Earnings reporting season went into overdrive last week and quite honestly the markets were a lot quieter than I expected. For the week, the Dow Jones Industrial Average (chart) gained a modest 0.36%, the Nasdaq (chart) +0.58%, the S&P 500 (chart) +0.43% and the Russell 2000 (chart) actually pulled back 1.18%. So far earnings have come in rather tepid with a few exceptions. Also, volumes on the key indices have been relatively low which is playing a role in the lack of volatility. Technically speaking, nothing is standing out either. The major averages remain above their 50-day moving averages and also remain locked in their multi-week trading ranges.

Next week the financial world will be looking at Apple (NasdaqGS: AAPL) to see how their quarter fared. Apple has the ability to move the entire tech sector and the overall market for that matter, so I will certainly be keying into what the company reports financially, and what the tone is in their earnings conference call. Another highly anticipated earnings report next week will come from Facebook (NasdaqGS: FB). After a disastrous IPO, the street will be looking to see if the company has found its footing or if there is more downside to come. Let’s not forget about the other 750 companies that are reporting next week as we enter into the height of the Q2 earnings reporting season. Good luck to all.

Have a great weekend 🙂

~George

Next week promises to be a doozy…

Stocks closed the week with a bang, but that’s nothing compared to what’s in store next week. Between dozens of companies reporting their Q2 results, and Ben Bernanke speaking before Congress on Tuesday and Wednesday, I am looking for a spike in volatility that may last all week long. Yesterday, the Dow Jones Industrial Average (chart) closed up 203.82 points, the Nasdaq (chart) +42.28, the S&P 500 (chart) +22.02 and the Russell 2000 (chart) +11.37. With all that’s in store next week, I am also looking at the technicals to see if these key indices can breakout of their respective trading zones. What was impressive to me yesterday is that all four indices either held, or moved and closed above their 50-day moving averages.

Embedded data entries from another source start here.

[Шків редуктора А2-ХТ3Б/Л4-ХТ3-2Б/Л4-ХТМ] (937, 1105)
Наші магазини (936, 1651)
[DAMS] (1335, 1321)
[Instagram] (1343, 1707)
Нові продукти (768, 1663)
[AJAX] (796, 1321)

With earnings reporting season kicking into high gear, I would expect that this will be the catalyst to whether the markets breakout or breakdown. On Monday all eyes will be on Citigroup (NYSE: C), followed by reports out of Goldman Sachs (NYSE: GS), Intel (NasdaqGS: INTC) and Yahoo (NasdaqGS: YHOO) on Tuesday. Wednesday we will hear from Bank of America (NYSE: BAC), U.S. Bancorp (NYSE: USB), American Express (NYSE: AXP) and eBay (NasdaqGS: EBAY), just to name a few. Closing out the week, Q2 earnings reports will be issued from Morgan Stanley (NYSE: MS), Phillip Morris (NYSE: PM), Google (NasdaqGS: GOOG), Microsoft (NasdaqGS: MSFT) and General Electric (NYSE: GE).

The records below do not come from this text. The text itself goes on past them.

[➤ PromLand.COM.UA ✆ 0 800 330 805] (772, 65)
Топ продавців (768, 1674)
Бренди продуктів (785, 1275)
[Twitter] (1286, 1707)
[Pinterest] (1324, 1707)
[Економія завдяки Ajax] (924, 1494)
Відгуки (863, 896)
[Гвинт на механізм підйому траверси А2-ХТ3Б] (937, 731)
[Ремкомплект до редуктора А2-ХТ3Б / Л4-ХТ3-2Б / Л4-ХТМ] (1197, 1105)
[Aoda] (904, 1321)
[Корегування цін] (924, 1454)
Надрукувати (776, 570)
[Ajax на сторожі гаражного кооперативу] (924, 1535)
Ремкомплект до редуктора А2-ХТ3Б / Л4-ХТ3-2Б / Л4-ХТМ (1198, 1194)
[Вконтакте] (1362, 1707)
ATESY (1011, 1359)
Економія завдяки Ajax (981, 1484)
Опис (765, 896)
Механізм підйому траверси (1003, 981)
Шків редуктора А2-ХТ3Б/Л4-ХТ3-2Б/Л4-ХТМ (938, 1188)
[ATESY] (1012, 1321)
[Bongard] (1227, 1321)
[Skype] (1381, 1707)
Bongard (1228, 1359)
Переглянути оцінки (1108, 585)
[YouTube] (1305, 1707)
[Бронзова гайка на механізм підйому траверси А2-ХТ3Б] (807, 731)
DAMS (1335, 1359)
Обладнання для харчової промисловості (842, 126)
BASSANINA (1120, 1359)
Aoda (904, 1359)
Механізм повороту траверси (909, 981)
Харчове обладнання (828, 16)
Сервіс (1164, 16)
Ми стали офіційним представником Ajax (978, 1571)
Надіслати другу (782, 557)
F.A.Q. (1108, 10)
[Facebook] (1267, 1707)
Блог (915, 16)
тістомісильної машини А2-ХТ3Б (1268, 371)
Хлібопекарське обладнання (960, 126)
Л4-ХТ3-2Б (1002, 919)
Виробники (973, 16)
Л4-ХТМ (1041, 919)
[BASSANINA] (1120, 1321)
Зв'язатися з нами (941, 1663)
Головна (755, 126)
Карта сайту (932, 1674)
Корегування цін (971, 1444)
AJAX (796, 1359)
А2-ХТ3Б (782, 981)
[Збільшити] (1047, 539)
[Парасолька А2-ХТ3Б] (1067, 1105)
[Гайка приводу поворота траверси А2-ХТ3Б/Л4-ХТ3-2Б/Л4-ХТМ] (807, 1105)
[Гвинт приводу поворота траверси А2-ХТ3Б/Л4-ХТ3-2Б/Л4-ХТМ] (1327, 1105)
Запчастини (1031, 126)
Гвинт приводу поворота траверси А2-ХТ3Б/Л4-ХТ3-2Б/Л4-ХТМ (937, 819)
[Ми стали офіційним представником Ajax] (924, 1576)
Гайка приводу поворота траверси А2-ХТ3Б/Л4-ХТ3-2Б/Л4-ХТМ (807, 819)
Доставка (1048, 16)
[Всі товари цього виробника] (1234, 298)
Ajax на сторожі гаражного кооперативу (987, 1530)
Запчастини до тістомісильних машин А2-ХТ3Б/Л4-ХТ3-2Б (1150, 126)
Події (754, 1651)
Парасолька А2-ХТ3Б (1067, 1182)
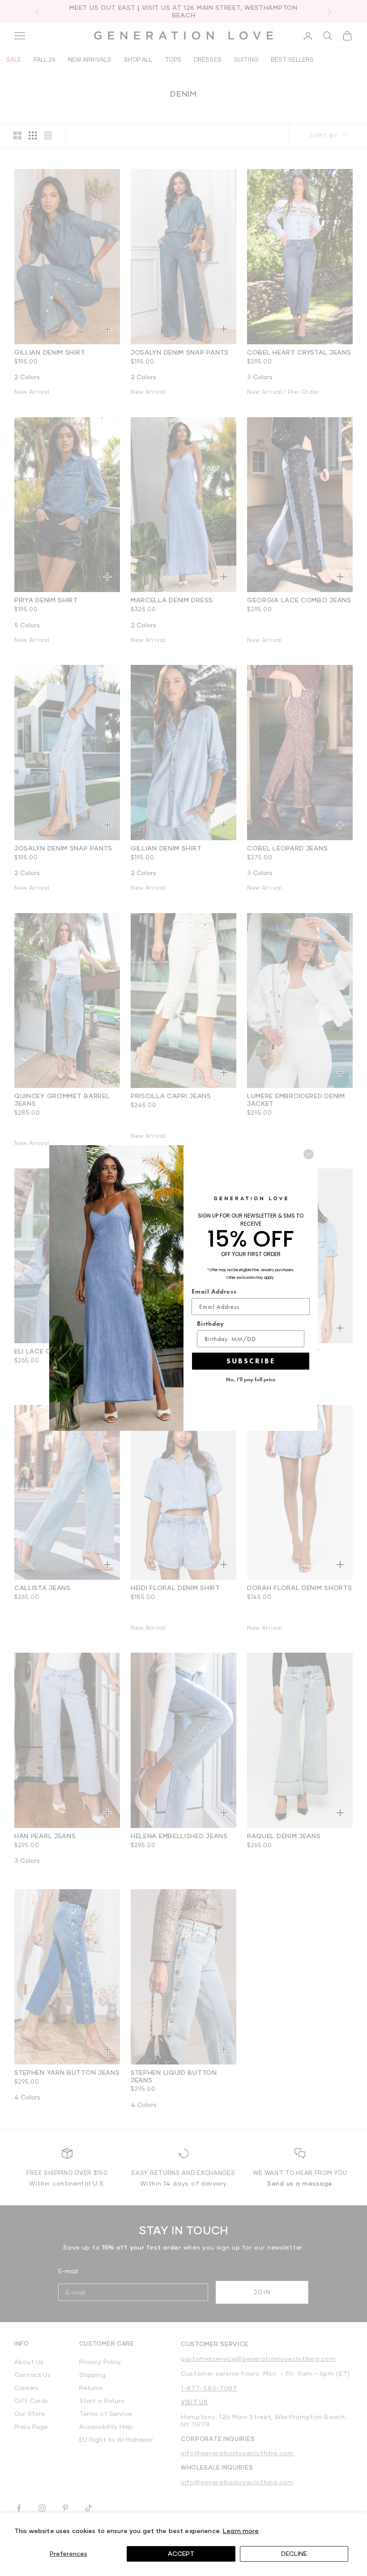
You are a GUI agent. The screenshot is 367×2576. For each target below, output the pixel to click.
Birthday (210, 1324)
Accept (181, 2553)
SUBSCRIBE (250, 1361)
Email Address (214, 1291)
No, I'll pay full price (251, 1379)
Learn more (241, 2530)
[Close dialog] (308, 1154)
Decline (294, 2553)
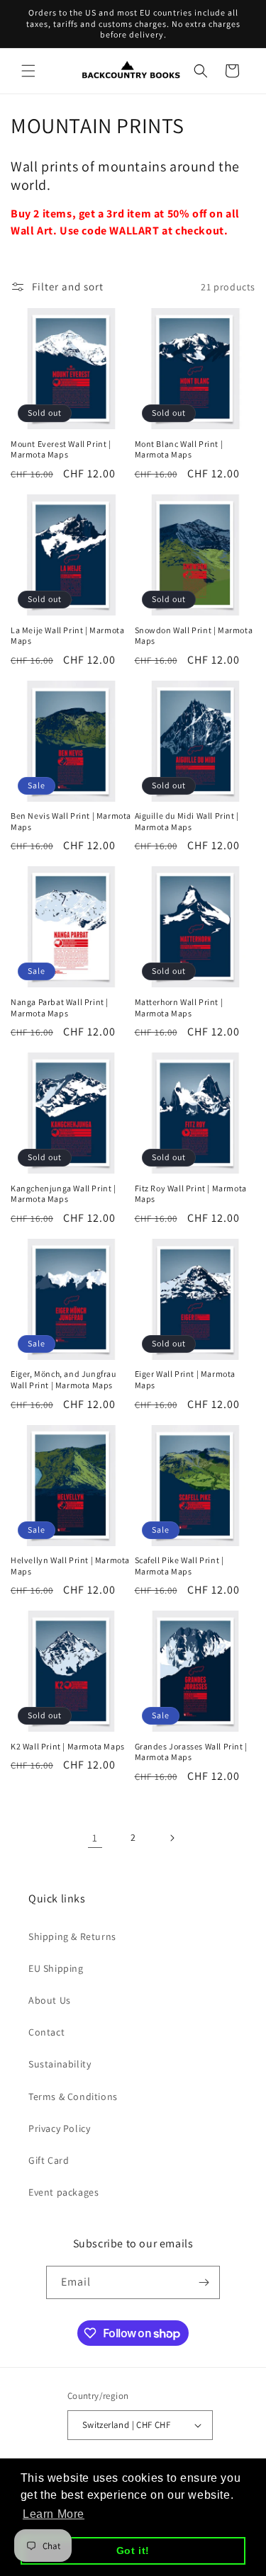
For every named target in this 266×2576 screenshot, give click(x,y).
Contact (46, 2032)
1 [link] (95, 1837)
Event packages (63, 2192)
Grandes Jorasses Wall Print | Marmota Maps (191, 1752)
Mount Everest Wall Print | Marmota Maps (61, 449)
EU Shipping (56, 1968)
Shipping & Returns (72, 1936)
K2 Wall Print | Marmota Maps (68, 1746)
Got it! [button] (133, 2550)
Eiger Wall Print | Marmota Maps (185, 1379)
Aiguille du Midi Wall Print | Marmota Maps (187, 821)
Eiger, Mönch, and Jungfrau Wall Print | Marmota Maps (63, 1379)
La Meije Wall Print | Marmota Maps (67, 636)
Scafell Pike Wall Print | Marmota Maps (179, 1566)
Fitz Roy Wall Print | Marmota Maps (191, 1194)
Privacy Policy (59, 2128)
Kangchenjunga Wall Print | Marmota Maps (63, 1194)
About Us (49, 2000)
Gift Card (48, 2160)
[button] (28, 70)
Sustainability (59, 2064)
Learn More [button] (53, 2514)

So as you can see, next week should indeed be a doozy! Good luck to all and happy trading 🙂

~George

One hot June!

And I am not just referring to the hot summer temperatures across the country. Stocks were on fire on Friday capping off the best June for the key indices in over a decade. For the month, the Dow Jones Industrial Average (chart) finished up almost 4%, the Nasdaq (chart) +3.81%, the S&P 500 (chart) +3.96% and the leading small cap index Russell 2000 (chart) gained almost 5% on the month.

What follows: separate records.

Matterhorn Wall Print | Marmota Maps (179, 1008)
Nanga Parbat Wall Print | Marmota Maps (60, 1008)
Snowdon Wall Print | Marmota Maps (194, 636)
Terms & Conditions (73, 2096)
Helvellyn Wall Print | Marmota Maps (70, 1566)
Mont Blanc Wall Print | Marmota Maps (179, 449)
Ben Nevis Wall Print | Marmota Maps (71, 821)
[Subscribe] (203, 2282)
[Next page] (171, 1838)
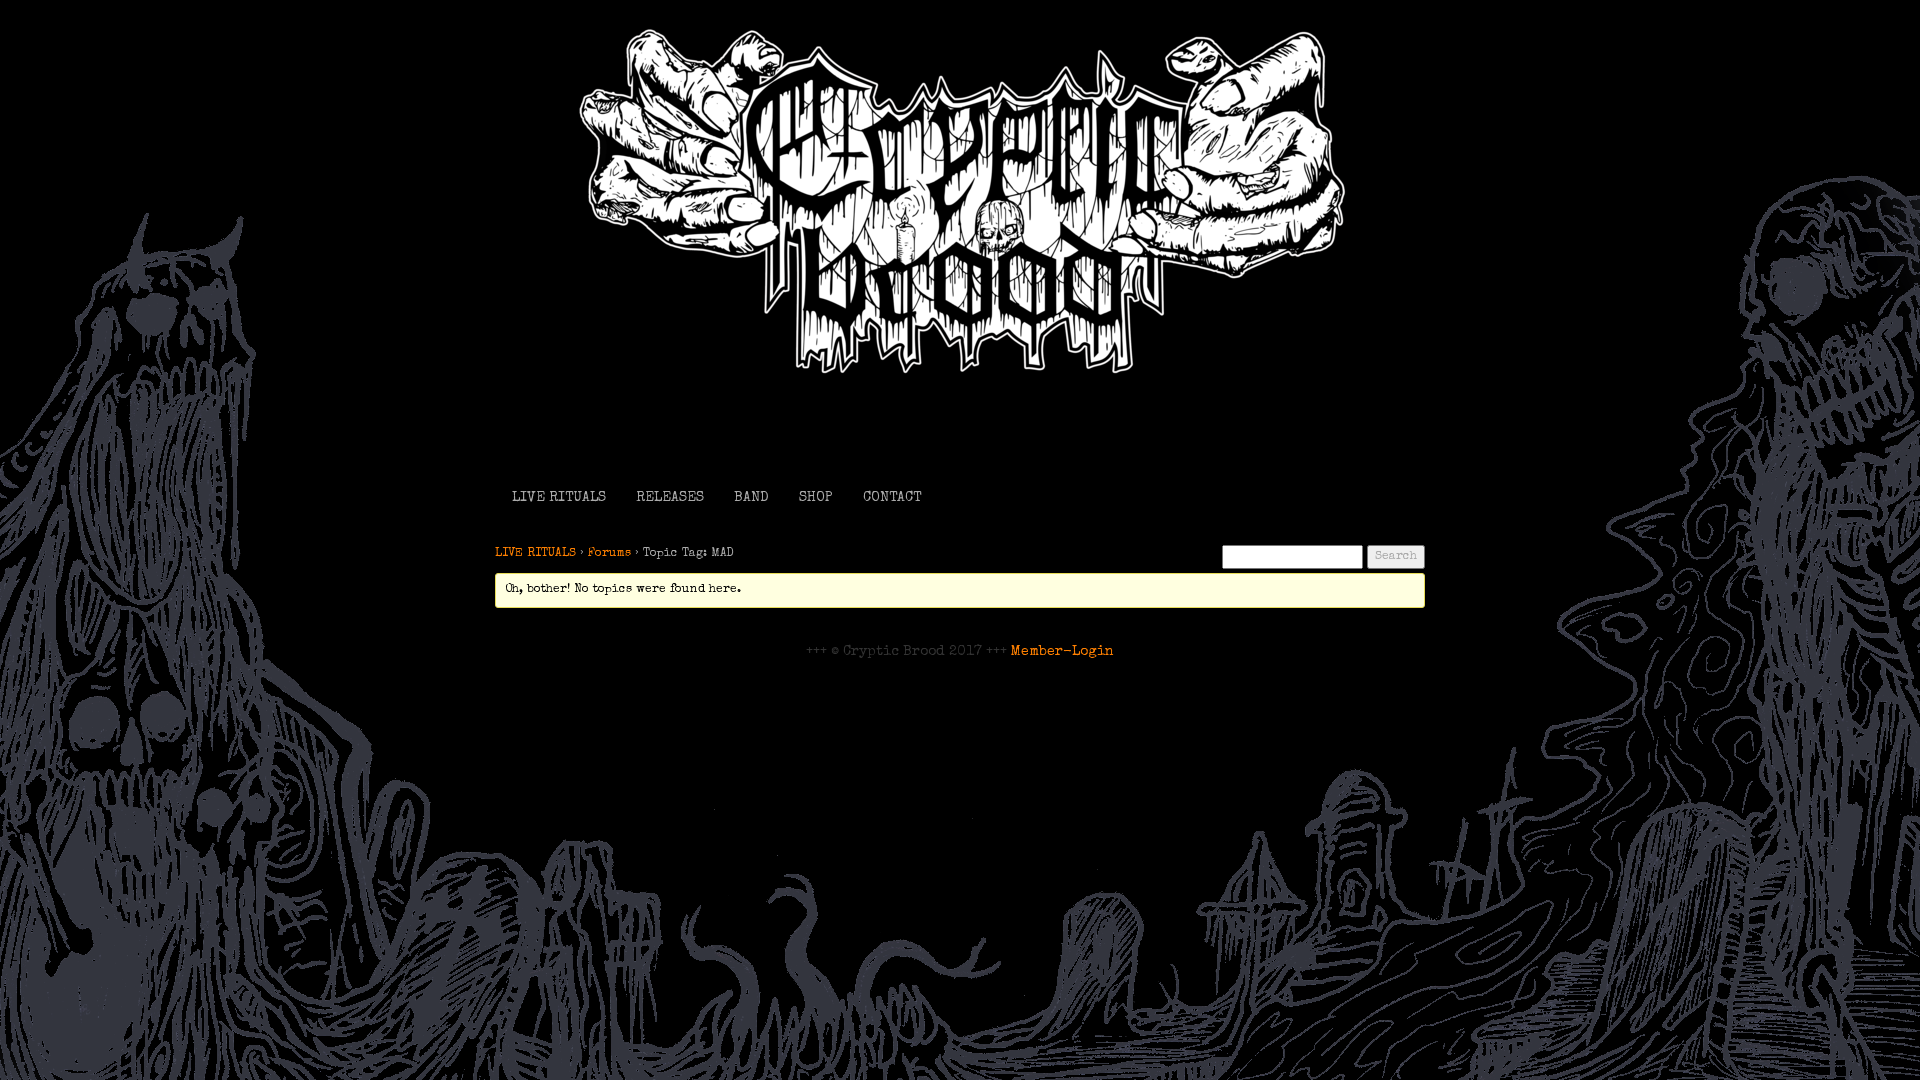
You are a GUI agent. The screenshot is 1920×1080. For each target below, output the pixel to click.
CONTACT (892, 498)
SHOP (816, 498)
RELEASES (670, 498)
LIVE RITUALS (559, 498)
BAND (751, 498)
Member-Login (1062, 652)
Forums (609, 554)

Equities got a huge boost on Friday after the European Union agreed that the rescue funds that have been established could be used for their bond markets without compliance to established budgets rules which would increase austerity measures. This caught investors off guard for no one expected such a drastic measure from the EU considering how historically slow their governments have acted during this crises. There now is a level of confidence globally that the EU is finally getting how serious the situation is, and seemingly are prepared to take meaningful action.

Back here at home, the second quarter is over and the markets’ attention will be shifting to corporate earnings reporting season this month. The good news here for stocks is that expectations are very low for Q2 earnings, so if companies are able to demonstrate any signs of growth, this alone could lift markets to new 52 week highs?